#### TASK:
Reproduce, exactly, the lines of the material below from the line containing "[서평] 블러프 ★★★★☆ (389, 1564)" through the line containing "[YouTube] (939, 2503)", with both end lines included and nothing else.

#### EXERCISE INPUTS:
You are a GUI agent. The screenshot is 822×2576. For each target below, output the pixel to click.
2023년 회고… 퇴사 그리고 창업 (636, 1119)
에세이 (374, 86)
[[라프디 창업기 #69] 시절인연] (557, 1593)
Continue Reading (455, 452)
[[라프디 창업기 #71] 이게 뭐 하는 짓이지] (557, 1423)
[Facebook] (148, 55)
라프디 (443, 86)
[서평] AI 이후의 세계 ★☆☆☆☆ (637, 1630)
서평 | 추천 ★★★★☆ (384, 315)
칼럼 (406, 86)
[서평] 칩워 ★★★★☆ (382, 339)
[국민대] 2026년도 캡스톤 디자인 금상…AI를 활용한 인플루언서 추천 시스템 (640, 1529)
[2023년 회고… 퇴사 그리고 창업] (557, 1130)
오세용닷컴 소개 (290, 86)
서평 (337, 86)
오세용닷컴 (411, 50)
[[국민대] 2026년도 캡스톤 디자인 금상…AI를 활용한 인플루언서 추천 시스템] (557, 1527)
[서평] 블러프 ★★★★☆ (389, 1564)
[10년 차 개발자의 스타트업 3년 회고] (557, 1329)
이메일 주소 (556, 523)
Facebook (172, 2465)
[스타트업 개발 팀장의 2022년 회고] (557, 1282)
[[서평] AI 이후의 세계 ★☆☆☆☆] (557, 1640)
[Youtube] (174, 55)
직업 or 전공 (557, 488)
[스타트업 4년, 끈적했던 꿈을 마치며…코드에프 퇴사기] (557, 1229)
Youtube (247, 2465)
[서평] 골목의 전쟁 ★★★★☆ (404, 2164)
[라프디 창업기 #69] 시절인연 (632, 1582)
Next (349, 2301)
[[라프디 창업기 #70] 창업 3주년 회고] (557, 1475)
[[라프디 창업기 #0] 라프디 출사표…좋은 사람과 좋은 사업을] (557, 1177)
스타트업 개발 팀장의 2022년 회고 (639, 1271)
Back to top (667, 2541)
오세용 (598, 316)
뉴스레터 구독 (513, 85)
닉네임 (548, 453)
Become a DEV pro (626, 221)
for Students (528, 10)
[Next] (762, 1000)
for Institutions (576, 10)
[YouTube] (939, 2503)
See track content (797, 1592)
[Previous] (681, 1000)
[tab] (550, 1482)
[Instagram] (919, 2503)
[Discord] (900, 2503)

#### FINAL ANSWER:
[서평] 블러프 ★★★★☆ (389, 1564)
[10년 차 개발자의 스타트업 3년 회고] (557, 1329)
이메일 주소 (556, 523)
Facebook (172, 2465)
[스타트업 개발 팀장의 2022년 회고] (557, 1282)
[[서평] AI 이후의 세계 ★☆☆☆☆] (557, 1640)
[Youtube] (174, 55)
직업 or 전공 (557, 488)
[스타트업 4년, 끈적했던 꿈을 마치며…코드에프 퇴사기] (557, 1229)
Youtube (247, 2465)
[서평] 골목의 전쟁 ★★★★☆ (404, 2164)
[라프디 창업기 #69] 시절인연 (632, 1582)
Next (349, 2301)
[[라프디 창업기 #70] 창업 3주년 회고] (557, 1475)
[[라프디 창업기 #0] 라프디 출사표…좋은 사람과 좋은 사업을] (557, 1177)
스타트업 개발 팀장의 2022년 회고 (639, 1271)
Back to top (667, 2541)
오세용 (598, 316)
뉴스레터 구독 (513, 85)
닉네임 (548, 453)
Become a DEV pro (626, 221)
for Students (528, 10)
[Next] (762, 1000)
for Institutions (576, 10)
[YouTube] (939, 2503)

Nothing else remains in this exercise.